The drive became a marriage-bonding experience. We squeezed through quite a few narrow streets, uncomfortably. I gained a new respect for garbage trucks. At one crosswalk, a gentleman nodded in our direction. Once our eyes connected, he hit his chest a few times to show his respect for taking our big whale through the city. That actually helped us laugh and relax a little, and the rest of our drive was cautious but smooth.

We were so close to Times Square, and we wanted to see if we could make it. The CoPilot app showed us one possible way. And as we drove through Times Square unscathed, we grew  more confident that we could take our motorhome anywhere it could fit.

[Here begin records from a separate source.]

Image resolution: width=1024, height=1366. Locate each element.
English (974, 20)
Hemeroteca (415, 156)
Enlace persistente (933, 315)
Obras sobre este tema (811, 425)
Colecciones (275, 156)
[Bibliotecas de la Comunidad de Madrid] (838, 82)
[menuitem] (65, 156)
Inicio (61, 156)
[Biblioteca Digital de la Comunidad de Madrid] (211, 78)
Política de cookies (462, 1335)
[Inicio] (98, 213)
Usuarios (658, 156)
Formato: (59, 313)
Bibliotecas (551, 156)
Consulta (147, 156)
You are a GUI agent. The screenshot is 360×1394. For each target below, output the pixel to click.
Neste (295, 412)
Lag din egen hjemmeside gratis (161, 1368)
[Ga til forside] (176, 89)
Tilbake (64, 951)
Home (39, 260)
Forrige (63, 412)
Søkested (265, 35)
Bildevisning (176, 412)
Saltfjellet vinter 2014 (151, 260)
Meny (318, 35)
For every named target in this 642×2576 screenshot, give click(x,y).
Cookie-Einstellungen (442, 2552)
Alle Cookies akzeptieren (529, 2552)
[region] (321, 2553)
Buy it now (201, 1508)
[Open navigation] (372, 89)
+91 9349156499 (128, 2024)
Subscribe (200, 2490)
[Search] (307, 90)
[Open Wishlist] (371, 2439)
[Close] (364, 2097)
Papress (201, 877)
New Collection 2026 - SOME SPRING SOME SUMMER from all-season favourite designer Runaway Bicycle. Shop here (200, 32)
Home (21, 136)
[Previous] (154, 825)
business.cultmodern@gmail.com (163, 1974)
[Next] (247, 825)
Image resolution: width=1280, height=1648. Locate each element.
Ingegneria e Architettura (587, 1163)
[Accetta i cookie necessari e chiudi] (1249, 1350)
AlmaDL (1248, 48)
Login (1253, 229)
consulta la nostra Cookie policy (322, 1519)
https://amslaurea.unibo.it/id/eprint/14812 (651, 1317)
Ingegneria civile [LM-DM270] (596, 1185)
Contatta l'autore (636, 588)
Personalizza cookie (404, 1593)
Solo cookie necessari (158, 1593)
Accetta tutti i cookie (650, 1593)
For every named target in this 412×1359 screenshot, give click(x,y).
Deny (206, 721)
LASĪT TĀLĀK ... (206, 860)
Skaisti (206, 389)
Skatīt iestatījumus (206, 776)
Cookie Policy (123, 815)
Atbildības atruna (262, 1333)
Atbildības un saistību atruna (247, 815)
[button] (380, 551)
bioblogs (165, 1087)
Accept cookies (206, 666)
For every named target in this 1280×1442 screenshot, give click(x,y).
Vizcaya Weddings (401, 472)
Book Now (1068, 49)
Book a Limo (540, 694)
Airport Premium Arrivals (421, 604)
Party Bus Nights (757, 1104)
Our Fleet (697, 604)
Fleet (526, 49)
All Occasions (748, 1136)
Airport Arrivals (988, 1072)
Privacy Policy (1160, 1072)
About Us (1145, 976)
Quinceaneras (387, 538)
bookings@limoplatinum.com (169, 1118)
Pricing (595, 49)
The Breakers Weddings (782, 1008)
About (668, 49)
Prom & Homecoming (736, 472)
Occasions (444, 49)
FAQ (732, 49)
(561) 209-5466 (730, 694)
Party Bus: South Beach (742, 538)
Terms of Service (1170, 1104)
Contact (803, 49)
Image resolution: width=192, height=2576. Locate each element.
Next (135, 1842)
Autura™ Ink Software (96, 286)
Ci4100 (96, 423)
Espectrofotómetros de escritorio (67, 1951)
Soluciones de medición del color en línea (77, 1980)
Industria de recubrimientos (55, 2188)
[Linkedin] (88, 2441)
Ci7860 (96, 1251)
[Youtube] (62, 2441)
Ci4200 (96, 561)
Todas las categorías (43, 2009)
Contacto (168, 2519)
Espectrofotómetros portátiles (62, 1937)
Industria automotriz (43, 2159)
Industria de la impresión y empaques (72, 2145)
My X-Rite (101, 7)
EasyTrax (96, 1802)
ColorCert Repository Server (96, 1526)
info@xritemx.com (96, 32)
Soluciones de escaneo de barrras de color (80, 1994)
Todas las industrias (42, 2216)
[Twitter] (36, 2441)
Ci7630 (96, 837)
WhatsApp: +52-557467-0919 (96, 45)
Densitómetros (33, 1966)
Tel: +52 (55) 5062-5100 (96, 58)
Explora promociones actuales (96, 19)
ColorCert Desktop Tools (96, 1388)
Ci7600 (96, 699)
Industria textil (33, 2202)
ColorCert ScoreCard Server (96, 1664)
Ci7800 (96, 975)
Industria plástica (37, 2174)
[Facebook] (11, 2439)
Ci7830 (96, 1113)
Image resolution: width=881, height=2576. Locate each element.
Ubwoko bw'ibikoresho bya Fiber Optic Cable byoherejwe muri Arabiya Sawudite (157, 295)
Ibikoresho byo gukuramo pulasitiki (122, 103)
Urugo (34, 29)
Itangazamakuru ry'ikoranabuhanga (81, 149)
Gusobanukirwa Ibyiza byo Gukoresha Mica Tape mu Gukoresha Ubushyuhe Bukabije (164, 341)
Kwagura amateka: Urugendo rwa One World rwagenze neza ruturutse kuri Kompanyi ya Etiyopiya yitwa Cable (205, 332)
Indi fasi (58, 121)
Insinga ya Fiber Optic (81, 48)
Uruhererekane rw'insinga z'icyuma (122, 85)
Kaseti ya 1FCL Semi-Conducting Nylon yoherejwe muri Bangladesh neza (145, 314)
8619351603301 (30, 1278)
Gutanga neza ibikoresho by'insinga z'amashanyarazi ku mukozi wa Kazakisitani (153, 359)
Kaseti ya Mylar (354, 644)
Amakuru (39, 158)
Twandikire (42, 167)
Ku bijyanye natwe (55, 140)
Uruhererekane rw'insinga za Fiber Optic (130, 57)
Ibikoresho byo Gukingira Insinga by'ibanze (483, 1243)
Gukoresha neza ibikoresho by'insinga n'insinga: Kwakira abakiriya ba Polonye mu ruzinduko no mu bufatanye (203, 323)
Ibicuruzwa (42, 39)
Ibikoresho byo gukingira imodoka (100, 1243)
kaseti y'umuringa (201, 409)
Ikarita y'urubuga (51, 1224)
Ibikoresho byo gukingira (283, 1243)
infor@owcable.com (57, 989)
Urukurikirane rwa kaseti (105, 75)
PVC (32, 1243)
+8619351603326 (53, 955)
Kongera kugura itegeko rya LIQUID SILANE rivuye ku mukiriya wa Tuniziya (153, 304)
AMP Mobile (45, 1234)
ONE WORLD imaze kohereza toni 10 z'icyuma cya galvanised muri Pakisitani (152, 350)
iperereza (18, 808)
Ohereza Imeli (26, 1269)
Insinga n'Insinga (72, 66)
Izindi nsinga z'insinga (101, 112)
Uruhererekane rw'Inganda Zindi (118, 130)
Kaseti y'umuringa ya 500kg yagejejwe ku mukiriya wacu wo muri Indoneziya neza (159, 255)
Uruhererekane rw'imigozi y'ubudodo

Full disclosure—we still prefer the wide open roads of Montana or North Dakota. However, if a future adventure requires traveling through a city, now we know what to do.

Many times, it’s also possible to avoid going through cities. Sometimes adding a couple of extra hours to the drive is worth saving the headaches and “I-didn’t-mean-that-when-I-said-it” moments.

If you do find yourself going through a city with your motorhome or trailer, here’s some advice:

  1. Know your stats. Before driving at all, know the height, length and weight limit for your rig.

  2. Download a GPS app for RVs/Trucks. You can put in the measurements of your motorhome or trailer and it will direct you to the streets you can legally and physically drive down. The one we currently use is CoPilot. If you don’t want to use your phone and data while traveling, there are also various GPS units you can find online from $150 to $300. In the grand scheme of things, it’s a small price to pay for the peace of mind and safety in your journey.

  3. Know the rules around propane. It’s considered hazardous material and is illegal to drive through tunnel bridges. Look this up in advance! It will save you from having to turn around and backtrack—sometimes for long distances.

  4. Install cameras on the back, sides and front of your rig. If you’re towing, you should absolutely have a camera on the back to keep the tow in check. Many times, we found it easier to see the street lines and distances from cars parked on the street through our side camera feed than the actual mirrors.

  5. Look for the signs. Even if the street looks fine as far into the distance as you can see, if the road signs say to take a different route, like a truck route—do it. You may travel for miles, only to find a bridge that can’t carry your weight, or an extremely tight turn that you won’t be able to make. The truck route signs are strategically placed well in advance so you don’t have to back up and cause a ruckus in traffic.

Hope this helps a few of you out there. We have absolutely loved our experience seeing the world from our own home on wheels. And any logistical headaches are worth the payoff of being able to appreciate more of the world as we take trips at our own convenience.